And each of us could tell a story like that whether in the church or out of it, words get mis-shapen and misused and all along the way, beautiful ideas and thoughts crumple and wrinkle from misuse.

That's a sad thing, simply for language sake. But when we're talking about eternal things, it's even more sad because those things really matter.

Grace
Peace
Hope
Love

Each of those words means something, and they probably mean something different to you than they do to me. Atleast in their shades of meaning. These words have eternal implications, so how do I handle them? How can I talk about grace to you if you have no context, no understanding, maybe even no real exposure to the idea of grace as I understand it.

...And the word became fl esh, and dwelt among us... John 1:14

It's important, I thnk, to understand that all ideas and concepts originate with God. I believe that everything has its beginning and finds its fulfillment in God, so Grace & Peace and all the others are His ideas. Even words like hate, darkness, prejudice, and despair are ultimately defined by God or His absence in a place. In order for any of us to even have a hope of getting it, we had to get it from him.
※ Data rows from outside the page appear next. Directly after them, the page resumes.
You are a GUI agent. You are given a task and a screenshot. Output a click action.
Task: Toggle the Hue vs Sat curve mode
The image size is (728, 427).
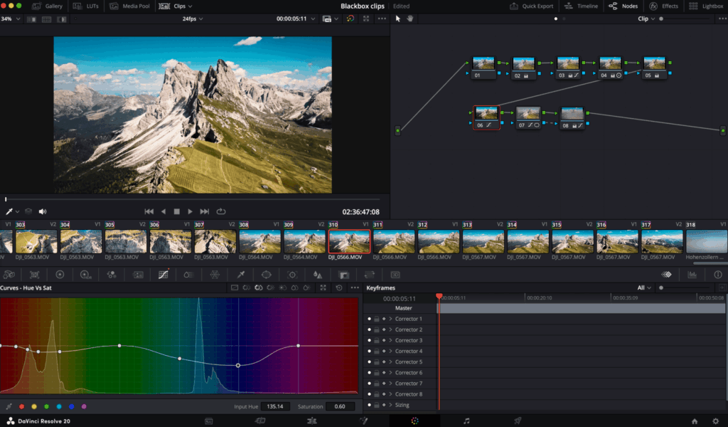(x=258, y=288)
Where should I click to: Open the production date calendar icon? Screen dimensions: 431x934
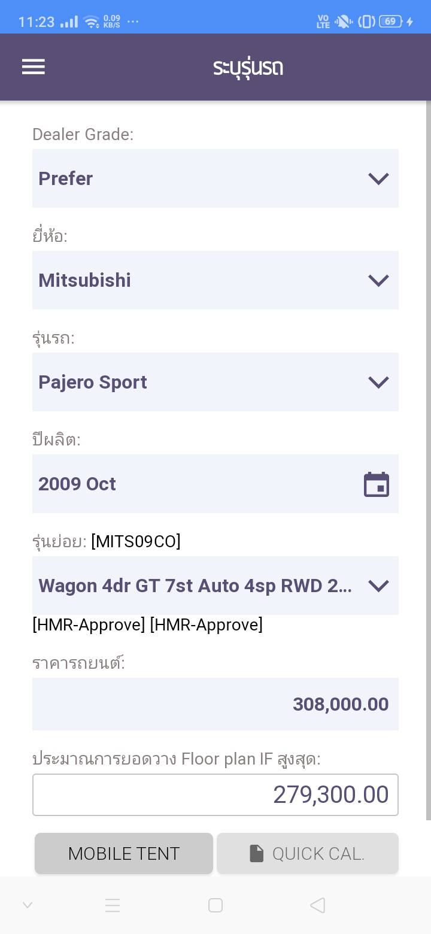point(377,484)
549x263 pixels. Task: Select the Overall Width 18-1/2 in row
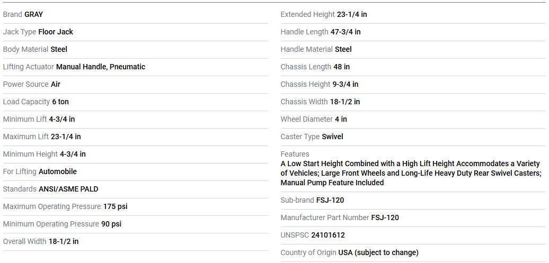41,241
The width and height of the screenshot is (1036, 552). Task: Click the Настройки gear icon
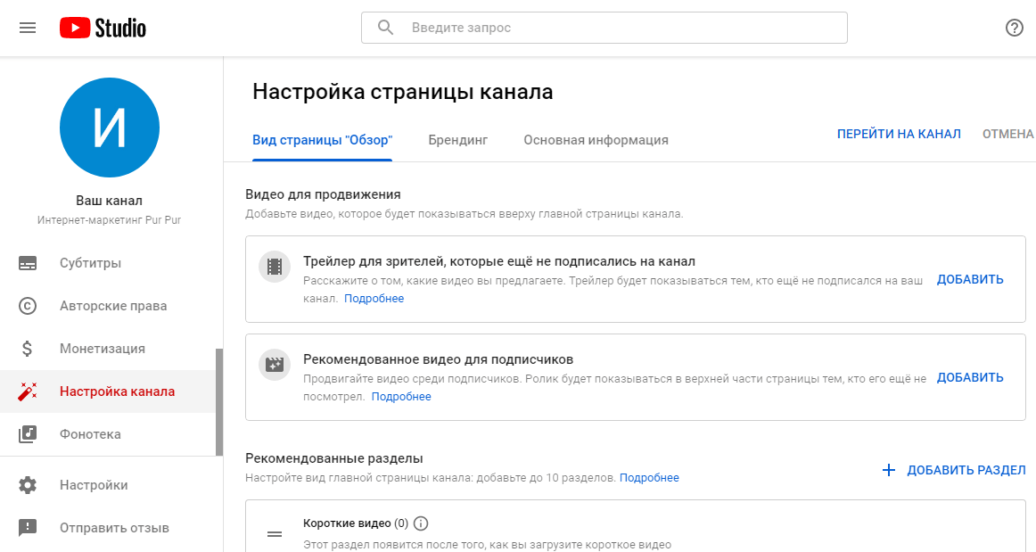[x=27, y=484]
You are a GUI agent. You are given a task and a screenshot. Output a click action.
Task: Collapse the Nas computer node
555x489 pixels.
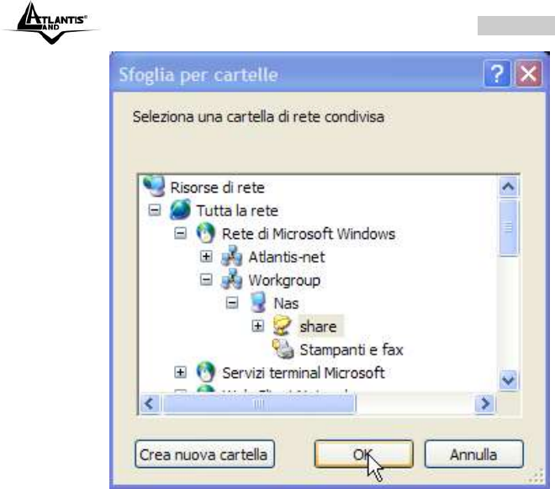[x=232, y=303]
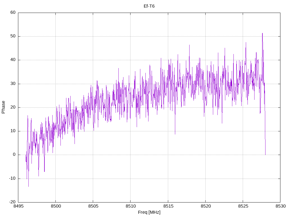Click the 0 y-axis tick label

pos(14,155)
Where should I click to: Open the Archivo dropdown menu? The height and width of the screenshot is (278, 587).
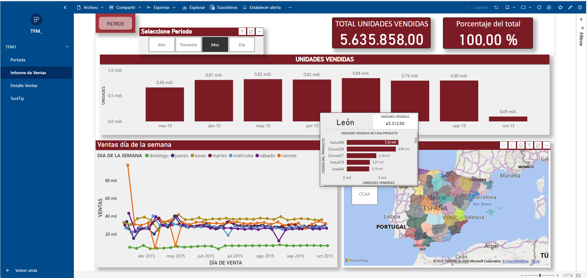90,7
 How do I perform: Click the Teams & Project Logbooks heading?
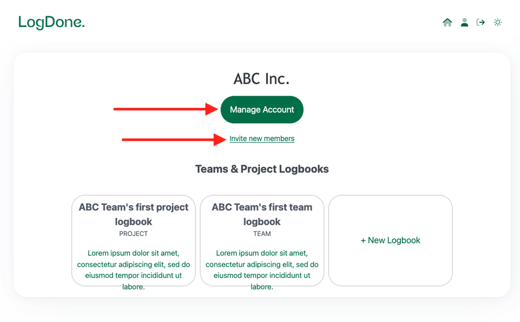(x=262, y=169)
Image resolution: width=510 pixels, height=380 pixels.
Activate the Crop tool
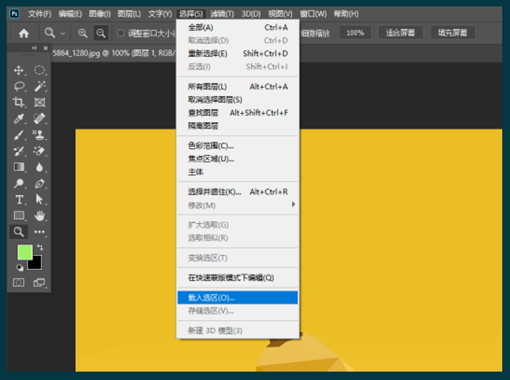click(x=19, y=102)
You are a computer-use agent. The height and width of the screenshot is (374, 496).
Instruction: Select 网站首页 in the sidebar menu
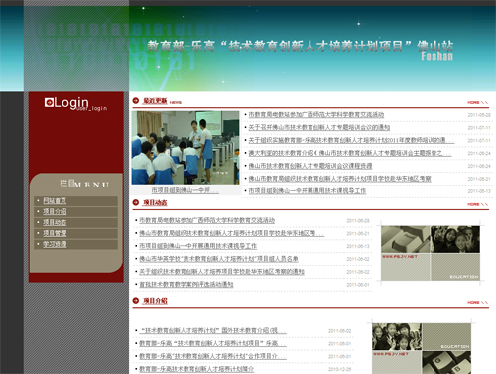pyautogui.click(x=55, y=201)
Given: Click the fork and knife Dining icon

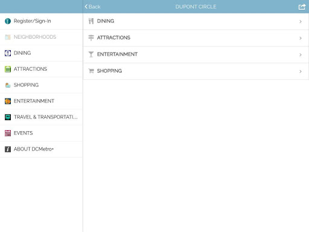Looking at the screenshot, I should (x=91, y=21).
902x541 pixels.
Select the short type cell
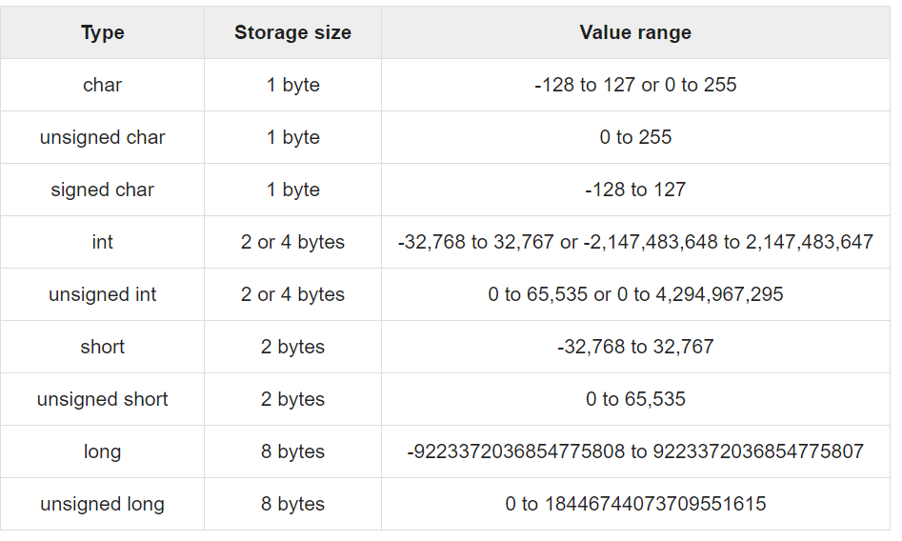click(x=103, y=347)
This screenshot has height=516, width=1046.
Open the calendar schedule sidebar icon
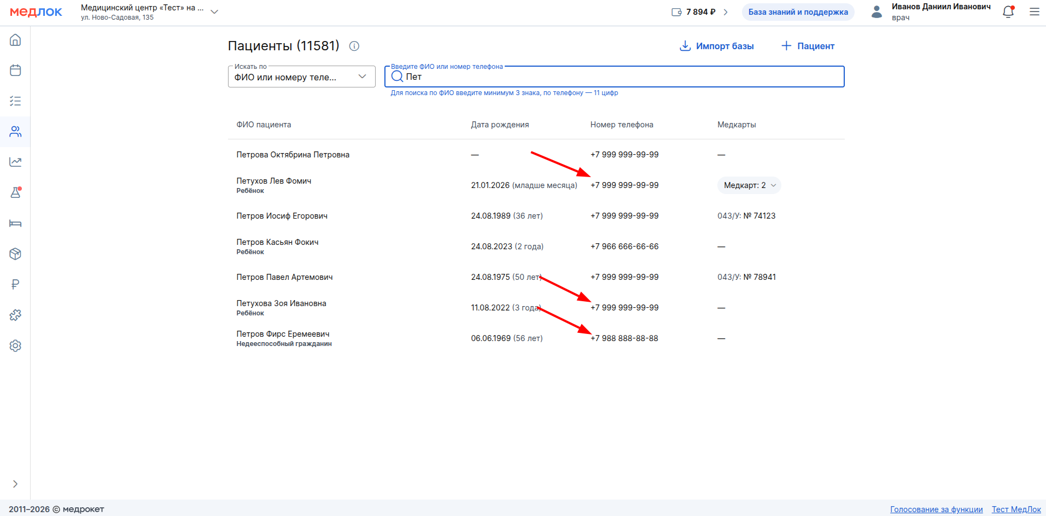15,71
You think it's tough to communicate with someone from a foreign country... try communicating from the divine to the fallen. But God, in His wisdom and love found a way to communicate... to translate if you will, what He was (Grace, Love, Truth, Purity). He put on flesh and moved into the neighborhood (John 1:14 Msg).

Scriptures talk about Christ... image of the invisible God, the exact representation of His being... so many other things that point us to the fact that who Christ was is crucial to our understanding who God is. Christ is the translation.

I think the important thing for me now is that the best way for me to communicate grace to someone who may not understand it... or may think they understand it, but understand differently from me... is to live it. To give it flesh and dwell in places where it can be reckoned with.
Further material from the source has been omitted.